PROVIDED PASSAGE:
────────
Hi gryphonv, I apologize for asking a lot.

I have been a bit stressed out lately.  I feel this way every time I have to deal with the BPSO member for some reason.. 

After a good night's sleep, I feel a bit better now though.

And yes I am being medically released from the CF (3B I believe)

My release date has not been given yet however.  I did get my disclosure booklet a few months back.

In regards to BPSO approving or not approving of my career education choice... what if I still want to pursue that path??

Since I am being medically released, and they don't have to approve things that benefits the CF...  

Will BPSO's disapproval of my choices effect me in being accepted into my desired educational program???

^ I mean I just don't have any interests in anything related to my current background in the CF.  
Just because a person had several years of experience working as a CF Veh Tech (I am just using an example here)
doesn't mean he/she wants to continue on with that path civie side..

Being a hairstylist or perhaps a dental hygienist might be the new leaf one wants to pursue after life in the military..

Thanks again for the words of wisdom, Jay.



			
				gryphonv said:
			
		

> Hello Jay,
> 
> I'm going to do my best to answer with what I know since I am about 2 months out from my medical release date and have gone through this process.
> 
> ...


----------



## gryphonv (12 May 2016)

No problem Jay. I understand how things can get frustrating at times.

I have to say I don't feel anyone at BPSO or otherwise will do anything just because.

Their discretion comes in that if it's good money spent. They may try to persuade you though to look at certain options. 

If you are dead set on being a hair stylist and feel that is what you'll truly enjoy I'd say go for it. Do your best to sell it to the BPSO, don't just say you feel it is a good choice. Prove it, try to get some numbers to back up your claim. Do some research, etc. All i'm saying is sell it to them. In the end they may still disapprove and recommend something else.
────────
INFORMATION SHOWN:
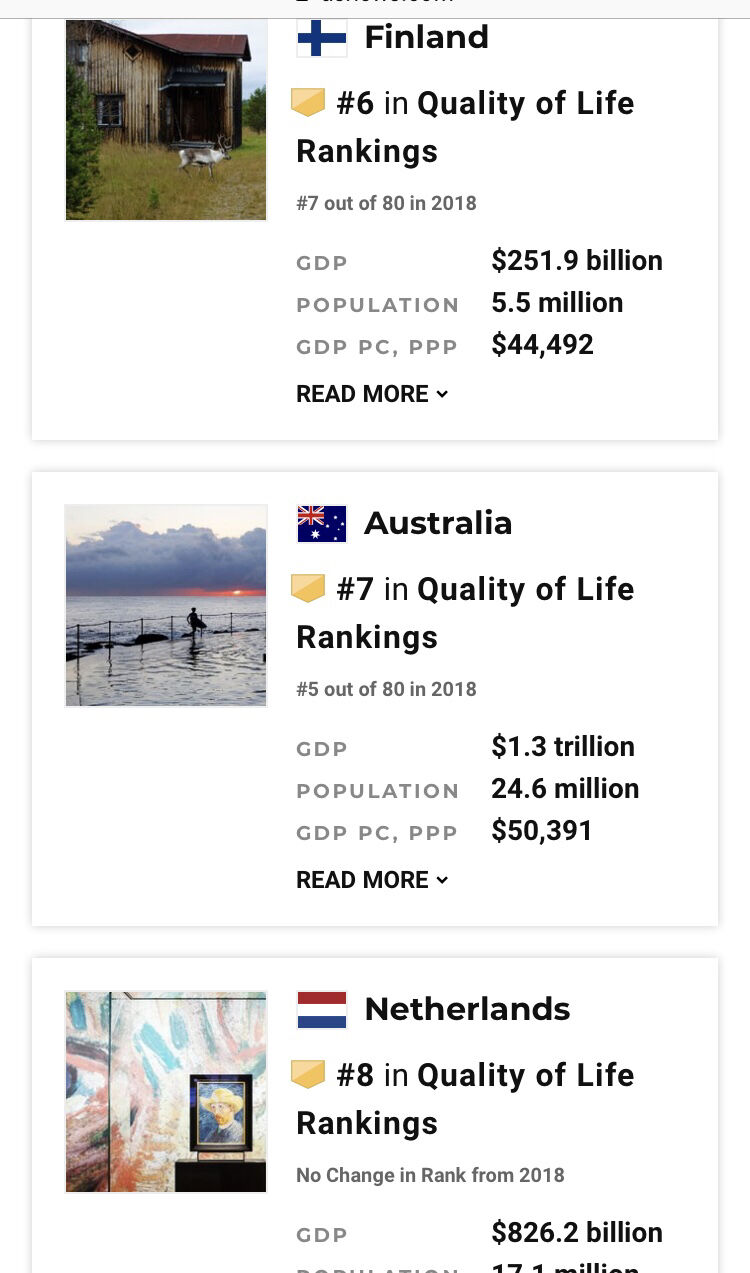750x1273 pixels.
Task: Click the chevron next to Finland's READ MORE
Action: [x=442, y=394]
────────
EXERCISE INSTRUCTIONS:
- A) Reproduce the stretch of the forum thread on medical release from "After a good" through "background in the CF.".
- B) Decide whether each statement agrees with the forum thread on medical release, answering yes or no and quoting the deciding words: (i) Jay has already been given a release date. (ii) gryphonv is about two months away from a medical release date. (iii) gryphonv advises gathering numbers to support the chosen career path.
- C) Go on with the forum thread on medical release, starting after its final sentence.

SET OF ANSWERS:
- A)
After a good night's sleep, I feel a bit better now though.

And yes I am being medically released from the CF (3B I believe)

My release date has not been given yet however.  I did get my disclosure booklet a few months back.

In regards to BPSO approving or not approving of my career education choice... what if I still want to pursue that path??

Since I am being medically released, and they don't have to approve things that benefits the CF...  

Will BPSO's disapproval of my choices effect me in being accepted into my desired educational program???

^ I mean I just don't have any interests in anything related to my current background in the CF.

- B)
(i) No: "My release date has not been given yet however."
(ii) Yes: "I am about 2 months out from my medical release date"
(iii) Yes: "try to get some numbers to back up your claim"

- C)
Even if they disapprove don't think this will have any affect on SISIP LTD approving or disproving. Their requirements are not as strict. The basically will look at your medical limitations and see if they will conflict with your desired profession. If they feel there is a conflict, they will need a doctor's recommendation that there will be no conflict.  SISIPs goal is only to get you back into the working force and making a good wage in a reasonable time. Their max is $25k over 2 years for training. This is the max, the true amount can be much lower.

They may disapprove something if there is no job market info to back it up. There is a formula they use to compare wages earned in the first year against education costs. It's something like 60% of first year wages can be spent on training (but not over 25k).

Hair styling will be harder to get approval for. But it is not a hard no. I know dental hygienist will be much easier to prove as there is a lot more reliable job data available. 

Best thing to do, is decide what you want. But have a back up plan. Which Hygienist may be that back up plan. Put together enough information to support you and your choice. Don't go in asking for something because you like it. Prove it's a good choice. Show them you have done your homework. 

If it's something you know you'll love go for it. I hope you get what you want, but always have that back up plan if something don't pan out.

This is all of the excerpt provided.